**TASK GOAL:** Format the material below as a numbered list, one line per item, leaving out the blank lines.

**TASK INPUTS:**

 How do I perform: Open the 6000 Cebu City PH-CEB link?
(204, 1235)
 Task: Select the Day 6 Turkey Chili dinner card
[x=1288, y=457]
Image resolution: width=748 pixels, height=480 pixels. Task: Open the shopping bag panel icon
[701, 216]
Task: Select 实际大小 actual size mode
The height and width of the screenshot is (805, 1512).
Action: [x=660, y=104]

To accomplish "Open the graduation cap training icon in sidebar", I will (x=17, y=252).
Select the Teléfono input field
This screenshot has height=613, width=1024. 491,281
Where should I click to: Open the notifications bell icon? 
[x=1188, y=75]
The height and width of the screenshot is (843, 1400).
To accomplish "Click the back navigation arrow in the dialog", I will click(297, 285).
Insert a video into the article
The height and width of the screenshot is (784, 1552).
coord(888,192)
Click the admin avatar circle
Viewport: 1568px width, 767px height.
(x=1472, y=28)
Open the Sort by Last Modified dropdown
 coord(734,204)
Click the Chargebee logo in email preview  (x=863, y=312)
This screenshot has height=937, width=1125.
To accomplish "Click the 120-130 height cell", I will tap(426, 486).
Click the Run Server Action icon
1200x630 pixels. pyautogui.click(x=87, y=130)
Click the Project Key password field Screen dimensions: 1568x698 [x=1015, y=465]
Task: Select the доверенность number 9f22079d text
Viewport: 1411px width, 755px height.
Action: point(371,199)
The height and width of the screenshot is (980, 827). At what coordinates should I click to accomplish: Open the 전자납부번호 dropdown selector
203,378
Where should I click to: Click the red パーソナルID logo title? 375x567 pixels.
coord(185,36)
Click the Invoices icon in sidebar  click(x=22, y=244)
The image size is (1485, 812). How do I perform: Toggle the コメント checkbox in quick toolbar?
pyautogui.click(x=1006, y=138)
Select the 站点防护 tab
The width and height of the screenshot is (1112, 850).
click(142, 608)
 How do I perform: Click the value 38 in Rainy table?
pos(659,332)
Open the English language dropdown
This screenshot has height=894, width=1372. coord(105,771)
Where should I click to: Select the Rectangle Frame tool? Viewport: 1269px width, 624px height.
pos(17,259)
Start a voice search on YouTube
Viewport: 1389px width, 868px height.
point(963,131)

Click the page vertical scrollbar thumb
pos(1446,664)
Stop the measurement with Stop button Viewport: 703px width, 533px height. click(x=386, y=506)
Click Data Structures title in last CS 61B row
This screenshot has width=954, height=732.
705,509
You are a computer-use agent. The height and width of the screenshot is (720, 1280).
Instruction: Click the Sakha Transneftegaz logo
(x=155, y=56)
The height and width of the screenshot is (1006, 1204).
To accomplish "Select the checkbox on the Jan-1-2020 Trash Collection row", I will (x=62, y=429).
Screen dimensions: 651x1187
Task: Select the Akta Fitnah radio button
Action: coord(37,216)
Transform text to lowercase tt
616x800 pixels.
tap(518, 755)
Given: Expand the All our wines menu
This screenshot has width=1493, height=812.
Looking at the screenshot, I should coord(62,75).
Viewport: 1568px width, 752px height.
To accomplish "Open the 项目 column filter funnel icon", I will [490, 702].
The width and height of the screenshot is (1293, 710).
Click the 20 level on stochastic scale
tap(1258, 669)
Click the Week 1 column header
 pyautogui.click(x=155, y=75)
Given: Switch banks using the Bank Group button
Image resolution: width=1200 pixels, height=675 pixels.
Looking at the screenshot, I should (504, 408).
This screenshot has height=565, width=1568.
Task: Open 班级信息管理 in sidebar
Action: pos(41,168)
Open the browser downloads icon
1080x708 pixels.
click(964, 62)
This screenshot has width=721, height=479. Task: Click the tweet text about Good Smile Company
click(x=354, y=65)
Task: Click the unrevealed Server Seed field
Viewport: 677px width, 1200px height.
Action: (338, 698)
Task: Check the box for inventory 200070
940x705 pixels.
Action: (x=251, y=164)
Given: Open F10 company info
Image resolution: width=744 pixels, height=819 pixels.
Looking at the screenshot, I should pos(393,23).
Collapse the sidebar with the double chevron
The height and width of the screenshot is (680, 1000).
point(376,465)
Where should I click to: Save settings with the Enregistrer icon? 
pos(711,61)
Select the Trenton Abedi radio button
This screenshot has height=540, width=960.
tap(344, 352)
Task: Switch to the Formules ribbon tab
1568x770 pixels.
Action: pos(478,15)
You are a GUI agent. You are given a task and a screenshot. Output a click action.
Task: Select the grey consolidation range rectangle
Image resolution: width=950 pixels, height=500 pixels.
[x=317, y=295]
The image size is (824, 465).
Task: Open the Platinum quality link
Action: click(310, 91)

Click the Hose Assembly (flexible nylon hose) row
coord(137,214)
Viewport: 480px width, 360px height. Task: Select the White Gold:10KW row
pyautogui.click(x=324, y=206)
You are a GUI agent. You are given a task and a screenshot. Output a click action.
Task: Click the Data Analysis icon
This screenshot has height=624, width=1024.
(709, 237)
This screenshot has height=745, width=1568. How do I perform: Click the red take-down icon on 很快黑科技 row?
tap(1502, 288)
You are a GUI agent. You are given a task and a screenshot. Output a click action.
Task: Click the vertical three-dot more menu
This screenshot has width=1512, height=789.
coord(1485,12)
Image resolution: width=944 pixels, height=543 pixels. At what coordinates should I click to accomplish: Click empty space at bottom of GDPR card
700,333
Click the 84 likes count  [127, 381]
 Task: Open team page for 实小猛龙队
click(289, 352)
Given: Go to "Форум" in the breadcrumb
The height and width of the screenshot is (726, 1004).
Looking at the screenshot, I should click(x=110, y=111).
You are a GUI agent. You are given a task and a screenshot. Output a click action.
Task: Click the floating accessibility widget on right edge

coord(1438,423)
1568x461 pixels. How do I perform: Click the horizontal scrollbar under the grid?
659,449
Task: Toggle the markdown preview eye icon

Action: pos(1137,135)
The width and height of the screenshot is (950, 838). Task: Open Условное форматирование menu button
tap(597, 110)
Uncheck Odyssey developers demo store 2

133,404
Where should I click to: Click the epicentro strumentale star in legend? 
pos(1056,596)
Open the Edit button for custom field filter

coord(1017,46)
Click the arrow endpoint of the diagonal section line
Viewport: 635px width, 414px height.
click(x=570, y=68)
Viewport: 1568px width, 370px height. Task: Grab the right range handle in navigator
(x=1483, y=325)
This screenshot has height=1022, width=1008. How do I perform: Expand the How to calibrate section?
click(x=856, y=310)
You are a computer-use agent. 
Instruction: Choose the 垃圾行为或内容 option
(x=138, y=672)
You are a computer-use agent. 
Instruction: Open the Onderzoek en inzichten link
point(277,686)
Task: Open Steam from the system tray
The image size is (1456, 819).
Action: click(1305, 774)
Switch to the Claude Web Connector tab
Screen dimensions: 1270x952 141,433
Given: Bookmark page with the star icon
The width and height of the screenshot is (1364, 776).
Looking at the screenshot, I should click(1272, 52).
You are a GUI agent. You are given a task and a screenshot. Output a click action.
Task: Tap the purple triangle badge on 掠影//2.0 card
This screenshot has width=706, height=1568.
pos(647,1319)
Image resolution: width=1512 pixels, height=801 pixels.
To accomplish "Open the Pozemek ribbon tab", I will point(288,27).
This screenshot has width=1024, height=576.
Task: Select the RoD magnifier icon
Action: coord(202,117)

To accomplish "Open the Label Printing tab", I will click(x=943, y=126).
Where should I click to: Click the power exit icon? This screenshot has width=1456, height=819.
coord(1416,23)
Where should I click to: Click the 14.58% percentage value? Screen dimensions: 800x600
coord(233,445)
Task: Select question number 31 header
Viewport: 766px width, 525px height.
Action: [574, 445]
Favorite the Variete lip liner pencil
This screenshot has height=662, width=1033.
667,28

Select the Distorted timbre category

**SOLUTION:**
1.  How do I perform: Open the 6000 Cebu City PH-CEB link?
2. (204, 1235)
3.  Task: Select the Day 6 Turkey Chili dinner card
4. [x=1288, y=457]
5. Image resolution: width=748 pixels, height=480 pixels. Task: Open the shopping bag panel icon
6. [701, 216]
7. Task: Select 实际大小 actual size mode
8. The height and width of the screenshot is (805, 1512).
9. Action: [x=660, y=104]
10. To accomplish "Open the graduation cap training icon in sidebar", I will (x=17, y=252).
11. Select the Teléfono input field
12. This screenshot has height=613, width=1024. 491,281
13. Where should I click to: Open the notifications bell icon? 
14. [x=1188, y=75]
15. The height and width of the screenshot is (843, 1400).
16. To accomplish "Click the back navigation arrow in the dialog", I will click(297, 285).
17. Insert a video into the article
18. The height and width of the screenshot is (784, 1552).
19. coord(888,192)
20. Click the admin avatar circle
21. Viewport: 1568px width, 767px height.
22. (x=1472, y=28)
23. Open the Sort by Last Modified dropdown
24.  coord(734,204)
25. Click the Chargebee logo in email preview  (x=863, y=312)
26. This screenshot has height=937, width=1125.
27. To accomplish "Click the 120-130 height cell", I will tap(426, 486).
28. Click the Run Server Action icon
29. 1200x630 pixels. pyautogui.click(x=87, y=130)
30. Click the Project Key password field Screen dimensions: 1568x698 [x=1015, y=465]
31. Task: Select the доверенность number 9f22079d text
32. Viewport: 1411px width, 755px height.
33. Action: point(371,199)
34. The height and width of the screenshot is (980, 827). At what coordinates should I click to accomplish: Open the 전자납부번호 dropdown selector
35. 203,378
36. Where should I click to: Click the red パーソナルID logo title? 375x567 pixels.
37. coord(185,36)
38. Click the Invoices icon in sidebar  click(x=22, y=244)
39. The image size is (1485, 812). How do I perform: Toggle the コメント checkbox in quick toolbar?
40. pyautogui.click(x=1006, y=138)
41. Select the 站点防护 tab
42. The width and height of the screenshot is (1112, 850).
43. click(142, 608)
44.  How do I perform: Click the value 38 in Rainy table?
45. pos(659,332)
46. Open the English language dropdown
47. This screenshot has height=894, width=1372. coord(105,771)
48. Where should I click to: Select the Rectangle Frame tool? Viewport: 1269px width, 624px height.
49. pos(17,259)
50. Start a voice search on YouTube
51. Viewport: 1389px width, 868px height.
52. point(963,131)
53. Click the page vertical scrollbar thumb
54. pos(1446,664)
55. Stop the measurement with Stop button Viewport: 703px width, 533px height. click(x=386, y=506)
56. Click Data Structures title in last CS 61B row
57. This screenshot has width=954, height=732.
58. 705,509
59. You are a computer-use agent. The height and width of the screenshot is (720, 1280).
60. Instruction: Click the Sakha Transneftegaz logo
61. (x=155, y=56)
62. The height and width of the screenshot is (1006, 1204).
63. To accomplish "Select the checkbox on the Jan-1-2020 Trash Collection row", I will (x=62, y=429).
64. Screen dimensions: 651x1187
65. Task: Select the Akta Fitnah radio button
66. Action: coord(37,216)
67. Transform text to lowercase tt
68. 616x800 pixels.
69. tap(518, 755)
70. Given: Expand the All our wines menu
71. This screenshot has width=1493, height=812.
72. Looking at the screenshot, I should coord(62,75).
73. Viewport: 1568px width, 752px height.
74. To accomplish "Open the 项目 column filter funnel icon", I will [490, 702].
75. The width and height of the screenshot is (1293, 710).
76. Click the 20 level on stochastic scale
77. tap(1258, 669)
78. Click the Week 1 column header
79.  pyautogui.click(x=155, y=75)
80. Given: Switch banks using the Bank Group button
81. Image resolution: width=1200 pixels, height=675 pixels.
82. Looking at the screenshot, I should (504, 408).
83. This screenshot has height=565, width=1568.
84. Task: Open 班级信息管理 in sidebar
85. Action: pos(41,168)
86. Open the browser downloads icon
87. 1080x708 pixels.
88. click(964, 62)
89. This screenshot has width=721, height=479. Task: Click the tweet text about Good Smile Company
90. click(x=354, y=65)
91. Task: Click the unrevealed Server Seed field
92. Viewport: 677px width, 1200px height.
93. Action: (338, 698)
94. Task: Check the box for inventory 200070
95. 940x705 pixels.
96. Action: (x=251, y=164)
97. Given: Open F10 company info
98. Image resolution: width=744 pixels, height=819 pixels.
99. Looking at the screenshot, I should pos(393,23).
100. Collapse the sidebar with the double chevron
101. The height and width of the screenshot is (680, 1000).
102. point(376,465)
103. Where should I click to: Save settings with the Enregistrer icon? 
104. pos(711,61)
105. Select the Trenton Abedi radio button
106. This screenshot has height=540, width=960.
107. tap(344, 352)
108. Task: Switch to the Formules ribbon tab
109. 1568x770 pixels.
110. Action: pos(478,15)
111. You are a GUI agent. You are given a task and a screenshot. Output a click action.
112. Task: Select the grey consolidation range rectangle
113. Image resolution: width=950 pixels, height=500 pixels.
114. [x=317, y=295]
115. The image size is (824, 465).
116. Task: Open the Platinum quality link
117. Action: click(310, 91)
118. Click the Hose Assembly (flexible nylon hose) row
119. coord(137,214)
120. Viewport: 480px width, 360px height. Task: Select the White Gold:10KW row
121. pyautogui.click(x=324, y=206)
122. You are a GUI agent. You are given a task and a screenshot. Output a click action.
123. Task: Click the Data Analysis icon
124. This screenshot has height=624, width=1024.
125. (709, 237)
126. This screenshot has height=745, width=1568. How do I perform: Click the red take-down icon on 很快黑科技 row?
127. tap(1502, 288)
128. You are a GUI agent. You are given a task and a screenshot. Output a click action.
129. Task: Click the vertical three-dot more menu
130. This screenshot has width=1512, height=789.
131. coord(1485,12)
132. Image resolution: width=944 pixels, height=543 pixels. At what coordinates should I click to accomplish: Click empty space at bottom of GDPR card
133. 700,333
134. Click the 84 likes count  [127, 381]
135.  Task: Open team page for 实小猛龙队
136. click(289, 352)
137. Given: Go to "Форум" in the breadcrumb
138. The height and width of the screenshot is (726, 1004).
139. Looking at the screenshot, I should click(x=110, y=111).
140. You are a GUI agent. You are given a task and a screenshot. Output a click action.
141. Task: Click the floating accessibility widget on right edge
142. coord(1438,423)
143. 1568x461 pixels. How do I perform: Click the horizontal scrollbar under the grid?
144. 659,449
145. Task: Toggle the markdown preview eye icon
146. Action: pos(1137,135)
147. The width and height of the screenshot is (950, 838). Task: Open Условное форматирование menu button
148. tap(597, 110)
149. Uncheck Odyssey developers demo store 2
150. 133,404
151. Where should I click to: Click the epicentro strumentale star in legend? 
152. pos(1056,596)
153. Open the Edit button for custom field filter
154. coord(1017,46)
155. Click the arrow endpoint of the diagonal section line
156. Viewport: 635px width, 414px height.
157. click(x=570, y=68)
158. Viewport: 1568px width, 370px height. Task: Grab the right range handle in navigator
159. (x=1483, y=325)
160. This screenshot has height=1022, width=1008. How do I perform: Expand the How to calibrate section?
161. click(x=856, y=310)
162. You are a computer-use agent. 
163. Instruction: Choose the 垃圾行为或内容 option
164. (x=138, y=672)
165. You are a computer-use agent. 
166. Instruction: Open the Onderzoek en inzichten link
167. point(277,686)
168. Task: Open Steam from the system tray
169. The image size is (1456, 819).
170. Action: click(1305, 774)
171. Switch to the Claude Web Connector tab
172. Screen dimensions: 1270x952 141,433
173. Given: Bookmark page with the star icon
174. The width and height of the screenshot is (1364, 776).
175. Looking at the screenshot, I should click(1272, 52).
176. You are a GUI agent. You are given a task and a screenshot. Output a click action.
177. Task: Tap the purple triangle badge on 掠影//2.0 card
178. This screenshot has width=706, height=1568.
179. pos(647,1319)
180. Image resolution: width=1512 pixels, height=801 pixels.
181. To accomplish "Open the Pozemek ribbon tab", I will point(288,27).
182. This screenshot has width=1024, height=576.
183. Task: Select the RoD magnifier icon
184. Action: coord(202,117)
185. To accomplish "Open the Label Printing tab", I will click(x=943, y=126).
186. Where should I click to: Click the power exit icon? This screenshot has width=1456, height=819.
187. coord(1416,23)
188. Where should I click to: Click the 14.58% percentage value? Screen dimensions: 800x600
189. coord(233,445)
190. Task: Select question number 31 header
191. Viewport: 766px width, 525px height.
192. Action: [574, 445]
193. Favorite the Variete lip liner pencil
194. This screenshot has height=662, width=1033.
195. 667,28
196. Select the Distorted timbre category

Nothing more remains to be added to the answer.